> Given records
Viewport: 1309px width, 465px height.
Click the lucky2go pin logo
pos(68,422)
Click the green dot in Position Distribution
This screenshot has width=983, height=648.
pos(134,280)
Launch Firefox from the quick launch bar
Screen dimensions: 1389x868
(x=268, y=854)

> Problem details
Now that the records have been shown, restate each one word for word.

> Response
Viewport: 1309px width, 465px height.
Click the lucky2go pin logo
pos(68,422)
Click the green dot in Position Distribution
This screenshot has width=983, height=648.
pos(134,280)
Launch Firefox from the quick launch bar
Screen dimensions: 1389x868
(x=268, y=854)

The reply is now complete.